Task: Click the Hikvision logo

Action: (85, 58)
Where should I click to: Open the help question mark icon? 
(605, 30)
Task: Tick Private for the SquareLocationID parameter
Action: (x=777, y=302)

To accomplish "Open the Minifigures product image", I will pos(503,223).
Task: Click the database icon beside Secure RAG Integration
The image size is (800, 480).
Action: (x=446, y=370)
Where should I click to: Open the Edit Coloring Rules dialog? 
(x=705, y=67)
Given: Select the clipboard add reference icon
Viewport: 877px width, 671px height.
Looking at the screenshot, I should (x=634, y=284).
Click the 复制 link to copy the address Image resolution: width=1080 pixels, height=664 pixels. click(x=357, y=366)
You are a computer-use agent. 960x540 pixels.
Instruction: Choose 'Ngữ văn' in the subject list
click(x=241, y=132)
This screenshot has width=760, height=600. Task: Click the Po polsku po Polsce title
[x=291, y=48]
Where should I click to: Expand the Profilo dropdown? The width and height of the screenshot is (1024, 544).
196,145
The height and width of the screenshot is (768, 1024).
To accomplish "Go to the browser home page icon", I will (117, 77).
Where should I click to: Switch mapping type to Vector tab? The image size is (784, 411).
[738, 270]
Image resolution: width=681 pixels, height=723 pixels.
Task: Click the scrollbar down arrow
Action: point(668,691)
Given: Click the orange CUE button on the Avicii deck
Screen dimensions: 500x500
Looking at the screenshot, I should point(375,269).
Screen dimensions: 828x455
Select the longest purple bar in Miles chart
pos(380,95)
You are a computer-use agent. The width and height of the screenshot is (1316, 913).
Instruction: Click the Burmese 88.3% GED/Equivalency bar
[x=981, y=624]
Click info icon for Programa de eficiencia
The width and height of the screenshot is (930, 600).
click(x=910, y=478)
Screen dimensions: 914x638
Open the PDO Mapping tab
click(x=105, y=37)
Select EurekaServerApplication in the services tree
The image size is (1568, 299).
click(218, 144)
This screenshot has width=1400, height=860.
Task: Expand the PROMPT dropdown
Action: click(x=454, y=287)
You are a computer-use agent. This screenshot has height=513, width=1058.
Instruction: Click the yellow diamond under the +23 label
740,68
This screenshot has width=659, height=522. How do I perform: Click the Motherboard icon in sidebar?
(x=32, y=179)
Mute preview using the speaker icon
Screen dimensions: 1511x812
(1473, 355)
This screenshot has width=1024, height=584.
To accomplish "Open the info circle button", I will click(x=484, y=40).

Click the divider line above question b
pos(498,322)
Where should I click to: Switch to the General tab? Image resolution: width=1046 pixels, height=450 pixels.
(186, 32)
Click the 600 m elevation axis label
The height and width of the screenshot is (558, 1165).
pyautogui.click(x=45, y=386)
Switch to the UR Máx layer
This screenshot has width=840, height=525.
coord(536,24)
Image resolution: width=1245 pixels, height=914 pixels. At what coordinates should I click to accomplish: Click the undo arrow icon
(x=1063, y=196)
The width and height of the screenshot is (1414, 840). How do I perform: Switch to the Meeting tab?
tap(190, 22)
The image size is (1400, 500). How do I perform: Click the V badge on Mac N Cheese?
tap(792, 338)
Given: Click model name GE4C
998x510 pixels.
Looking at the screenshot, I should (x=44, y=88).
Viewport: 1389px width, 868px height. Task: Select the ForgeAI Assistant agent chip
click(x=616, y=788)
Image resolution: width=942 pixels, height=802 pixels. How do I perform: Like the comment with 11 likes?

» **ASSIGNMENT**
Find the lines above that include the string "Given" and copy them.

» **WRITTEN ANSWER**
Given: Select the clipboard add reference icon
Given: Click the orange CUE button on the Avicii deck
Given: Click model name GE4C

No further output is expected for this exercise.